Their Eyes Were Watching God is a 1937 novel by Zora Neale Hurston about the life of African-American woman named Janie Crawford and the three marriages she struggles through. Logan Killicks, her first husband, desires her only as a domestic worker so she runs off with Jody Starks. In Eatonville, Jody becomes mayor but dominates and constrains Janie. After he dies, she marries Tea Cake, whom she is forced to shoot after he contracts rabies. The novel deals with themes of race, love, freedom and femininity.
The main character Janie Crawford, an African-American woman in her early forties, tells the story of her life via an extended flashback to her best friend, Pheoby Watson. Pheoby tells Janie's story to the nosy community on her behalf. Her life has three major periods corresponding to her marriages to three very different men.
Nanny, Janie's grandmother, was a slave who was raped by her owner and gave birth to a mixed-race daughter Leafy. Nanny escaped from her jealous mistress and found a good home after the end of the American Civil War. Nanny tried to create a good life for her daughter, but Leafy was raped by her school teacher and became pregnant with Janie. Shortly after Janie's birth, Leafy began to drink and stay out at night. Eventually, she ran away, leaving her daughter Janie with Nanny.
Nanny transfers all the hopes she had for Leafy to Janie. When Janie is sixteen, Nanny sees her kissing a neighborhood boy, Johnny Taylor, and fears that Janie will become a "mule" to some man wanting her only for her body and labour.
Nanny arranges for Janie to marry Logan Killicks, an older man and farmer looking for a wife. Although Janie is not interested in either Logan or marriage, her grandmother wants her to have the stability she never had: legal marriage to Killicks, Nanny thinks, will give Janie opportunities. Nanny feels that Janie will be unable to take care of herself so she must marry a man who will take care of her.
Janie has the idea that marriage must involve love, forged in a pivotal early scene where she sees bees pollinating a pear tree, and believes that marriage is the human equivalent to this natural process. Killicks wants a domestic helper rather than a lover or partner; he thinks Janie does not do enough around the farm and that she is ungrateful. Janie speaks to Nanny about how she feels, but Nanny, too, accuses her of being spoiled. Soon afterward, Nanny dies.

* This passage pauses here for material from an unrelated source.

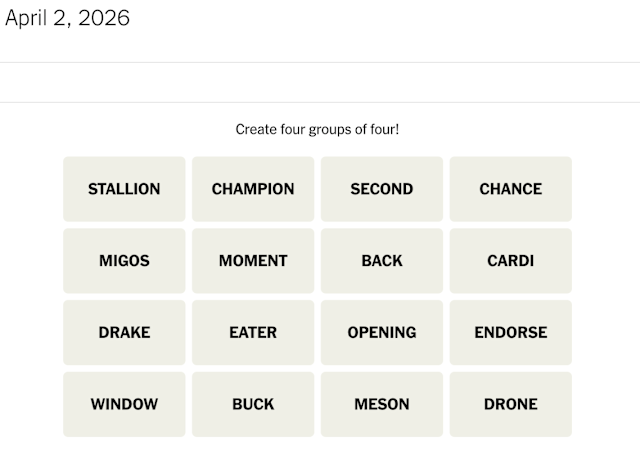Click the April 2, 2026 date text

Unhappy and lonely, Janie runs off with the glib Jody (Joe) Starks, who takes her to Eatonville. Finding the small town residents unambitious, Starks arranges to buy more land, establishes a general store which he has built by local residents, and is soon elected as mayor of the town. Janie realizes that Starks wants her as a trophy wife, to reinforce his powerful position in town. He asks her to run the store but forbids her from participating in the substantial social life that occurs on the store's front porch. He treats her as his property, controlling what she wears and says, and criticizes her mistakes. As time passes, he teases her in public about being old, even though she is only in her thirties. Janie refrains from arguing with him.

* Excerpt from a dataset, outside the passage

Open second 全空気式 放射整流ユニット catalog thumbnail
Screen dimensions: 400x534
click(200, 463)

Eventually, she cannot bear it and snaps back at him to look at himself. Starks hits her as hard as he can. Later, he gets sick, and refuses to let Janie see him. He does not realize that he has a failing kidney, a likely fatal illness. When Janie learns that he might die, she goes to talk him. She tells him who she really is, and that he never knew because he would not let her be free.
After Starks dies, Janie becomes financially independent through his estate. She is beset with suitors, some of whom are men of some means or have prestigious occupations, and all of whom she turns down. She meets a young drifter and gambler named Vergible Woods who goes by the name "Tea Cake". Tea Cake plays the guitar for her and initially treats her with kindness and respect. At first Janie is doubtful of his affections, as she is older and has wealth, but eventually falls in love with him.
She has a friend look after the store, and the two head to Jacksonville to marry. They move to the Everglades region ("the muck") where they find work planting and harvesting beans. While their relationship has its ups and downs, including mutual bouts of jealousy and an episode in which Tea Cake whips Janie in order to demonstrate his possession of her, Janie realizes she now has the marriage with love that she's always wanted.
The area is hit by the great Okeechobee hurricane. Tea Cake is bitten by a rabid dog while saving Janie from the dog and from drowning, and he contracts the disease. Over time, he becomes increasingly jealous and unpredictable despite Janie's best efforts. He ultimately tries to shoot Janie with his pistol, but she shoots him with a rifle in self-defense. She is charged with murder.
At the trial, Tea Cake's black male friends show up to oppose her, but a group of local white women arrive to support Janie. The all-white jury acquits Janie, and she gives Tea Cake a lavish funeral. Tea Cake's friends are apologetic and forgive her, and they want her to remain in the Everglades. However, she decides to return to Eatonville. As she expected, the residents are gossiping about her. The story ends where it started, and Janie finishes telling her story to Pheoby.